Format the listing below as a Markdown table with the columns Row and Listing line. Include everything from the line containing "You are a computer-use agent." down to the line containing "(x=2511, y=43)", with both of those lines included, and skip blank lines and pictures.
:: DATASET EXTRACT
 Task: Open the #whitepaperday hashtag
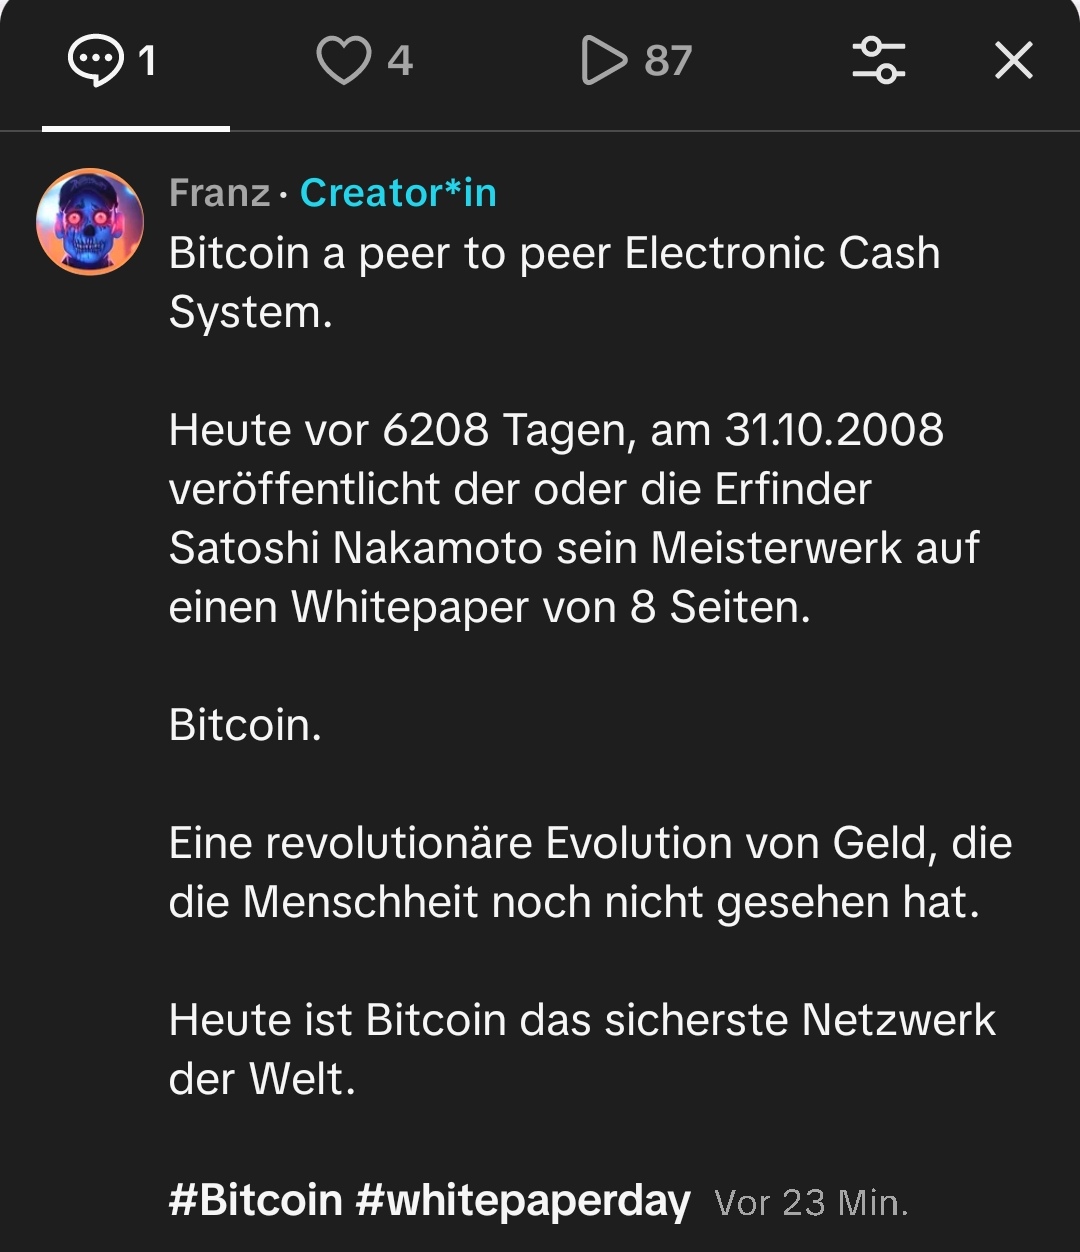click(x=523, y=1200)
::::
:: DATASET EXTRACT
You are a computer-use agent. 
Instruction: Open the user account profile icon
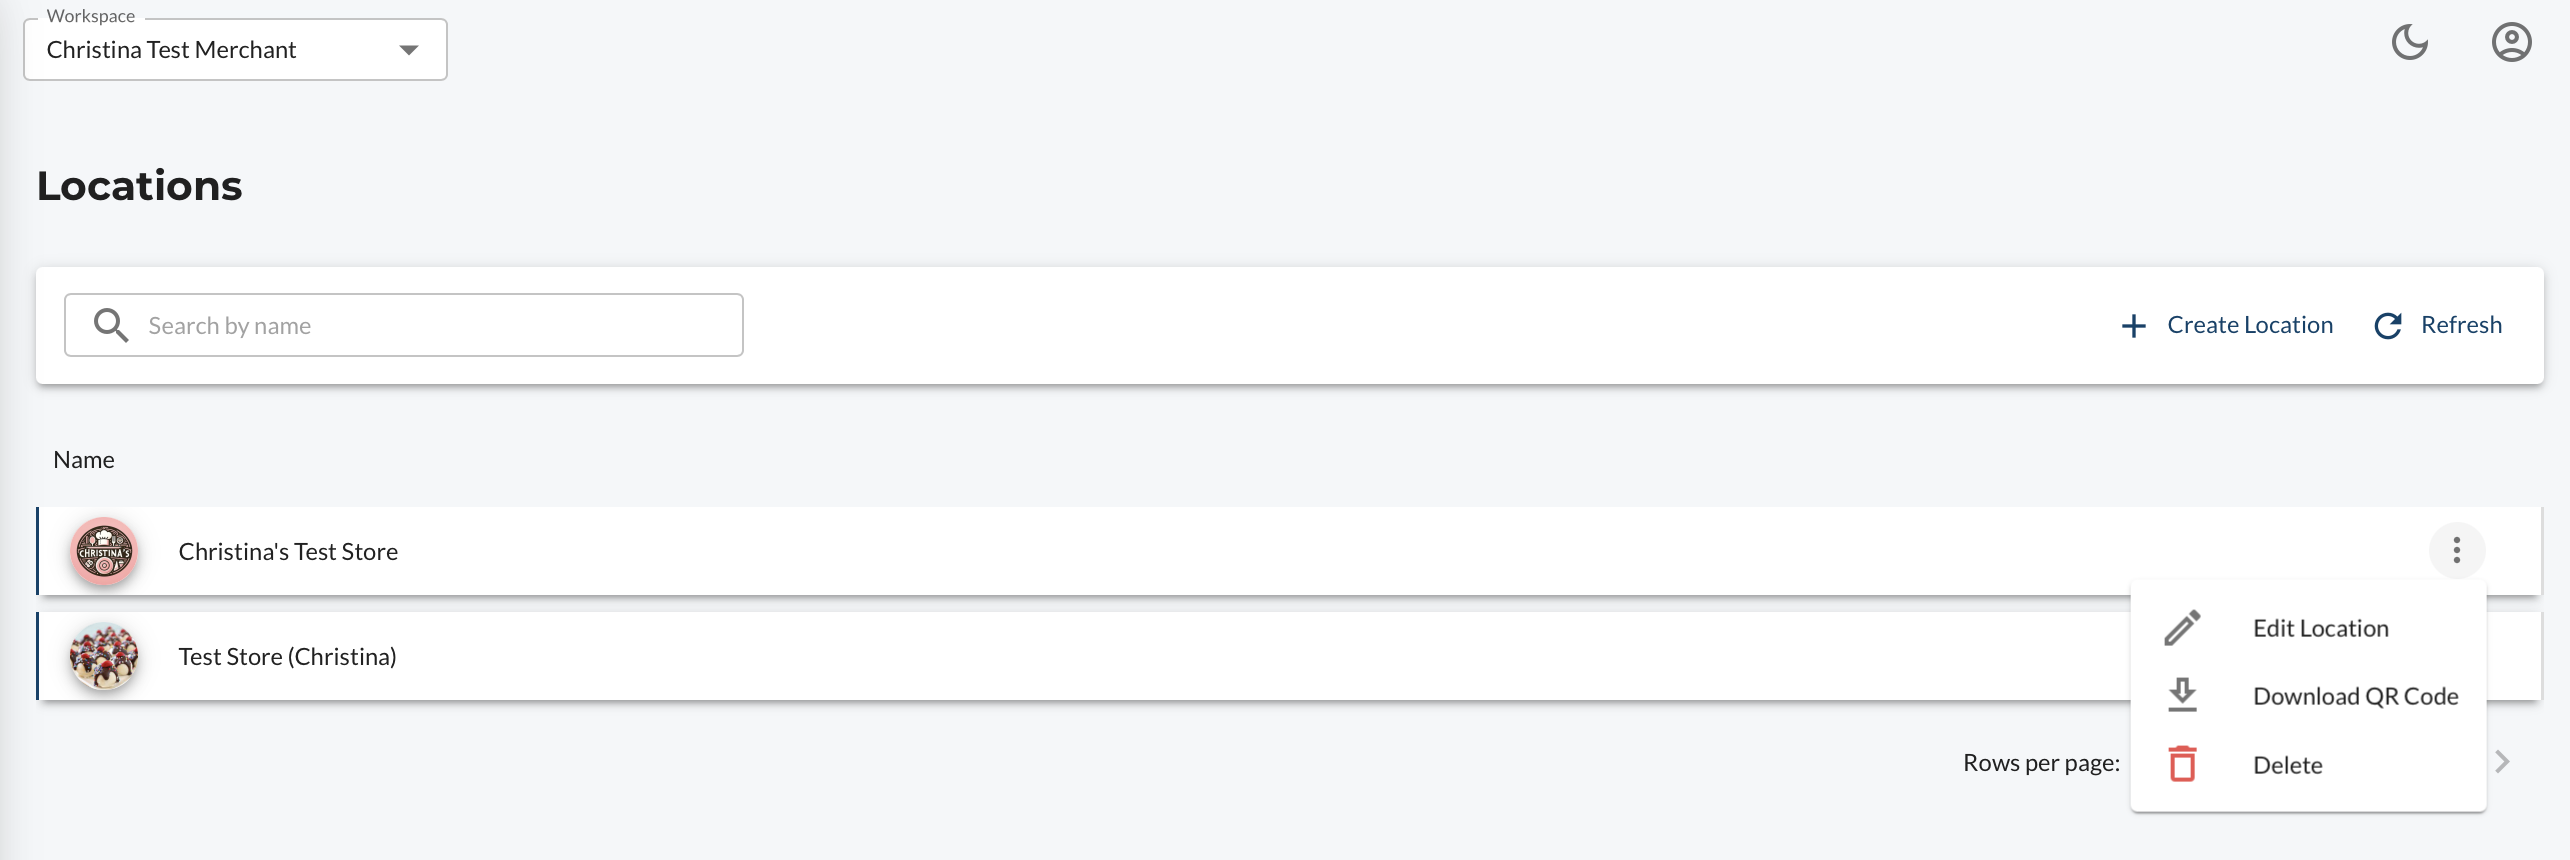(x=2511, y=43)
::::
_OUTPUT BELOW:_
| Row | Listing line |
|---|---|
| 1 | You are a computer-use agent.  |
| 2 | Instruction: Open the user account profile icon |
| 3 | (x=2511, y=43) |